Vertex Buffers and render/texture Buffers

Why are vertex buffers and render buffers separate entities? It seems short-sighted to separate them. It’s taken a long time for Render-texture to make it into the spec in a natural way, I can’t imagine it will be long before it’s common for hardware to be able to render to a buffer, then use it as a vertex buffer. It would be best if that didn’t need to be hacked in later. Lead the hardware.

Additionally, why not support interleaved vbuffers? They are at least possible with 1.x vertex arrays, I don’t see how to do them at all with the new vertex buffer proposal.

regards,

j

[This message has been edited by schelter (edited 02-03-2002).]

What do you understand under a vertex buffer?

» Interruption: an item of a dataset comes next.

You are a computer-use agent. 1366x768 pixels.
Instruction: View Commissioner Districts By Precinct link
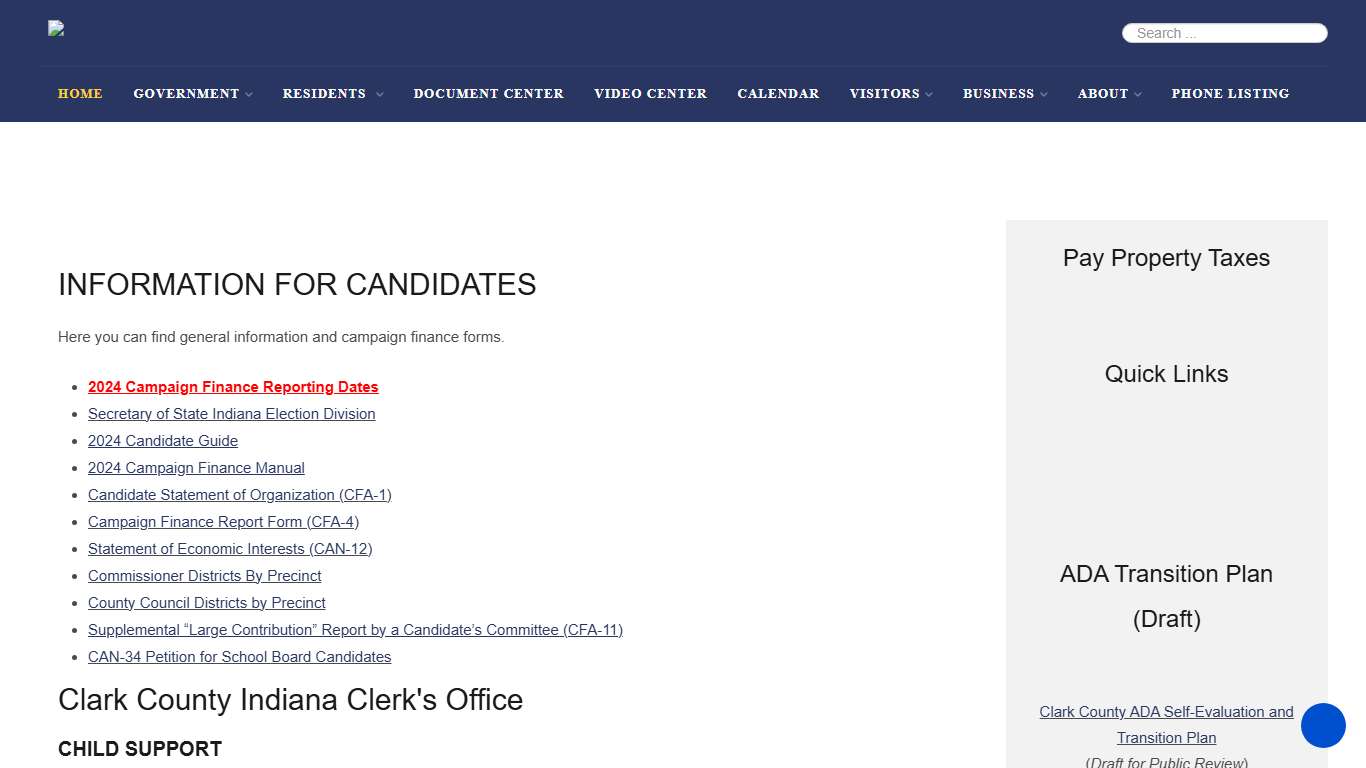[x=205, y=576]
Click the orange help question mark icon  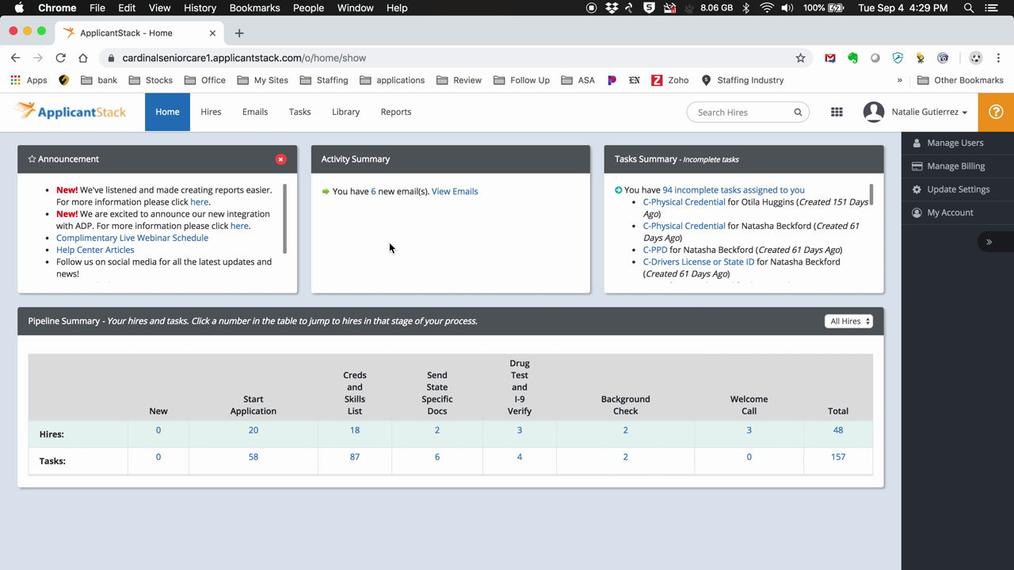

Why would you ever want to “render” into a vertex array? I don’t understand how this could ever be useful. Rendering produces a 2D array of data. Vertex arrays are 1D. Not to mention, what would you do with that ability?

As for interleved arrays, you can still have them. You just have to manually specify strides, offsets, and so forth.

Originally posted by heXAriTH:
What do you understand under a vertex buffer?

Everything that falls under the vertex buffer object OBJECT_TYPE in the proposal. Vertex attribute buffers and index buffers.

j

Append:
of course as has been pointed out to me elsewhere, I’ve been replacing array with buffer somewhere between my eyes and my brain. I was referring to that the docs clearly call Vertex Array Objects. sorry for the confusion.

[This message has been edited by schelter (edited 02-04-2002).]

Originally posted by Korval:
As for interleved arrays, you can still have them. You just have to manually specify strides, offsets, and so forth.

You can still do that with vertex arrays, but with vertex buffer objects? I don’t see where stride and offset get set.
From the objects whitepaper…
<<To create a vertex array object, call:
handle CreateVertexArrayObject(enum vertexArrayType,
int size,
enum type,
sizei elements)
The parameter vertexArrayType specifies the type of vertex array object to be created. It can be
one of EDGE_FLAG_ARRAY, TEXTURE_COORD_ARRAY, COLOR_ARRAY,
INDEX_ARRAY, NORMAL_ARRAY, VERTEX_ARRAY,
USER_ATTRIBUTE_ARRAY0…n, VERTEX_INDEX_ARRAY, COLOR_INDEX_ARRAY,
NORMAL_INDEX_ARRAY, TEXTURE_COORD_INDEX_ARRAY,
USER_ATTRIBUTE_INDEX_ARRAY0…n or ALL_INDEX_ARRAY. size specifies the
number of components per vertex array element and type specifies the fundamental data type of
each component. elements is the number of elements that will be loaded into the array.>>

No stride, no offset, and I don’t see any way to allocate an object that holds more than one type of element. Of course you can still use Vertex Arrays, but why would you?

Am I misunderstanding something here?

[This message has been edited by schelter (edited 02-03-2002).]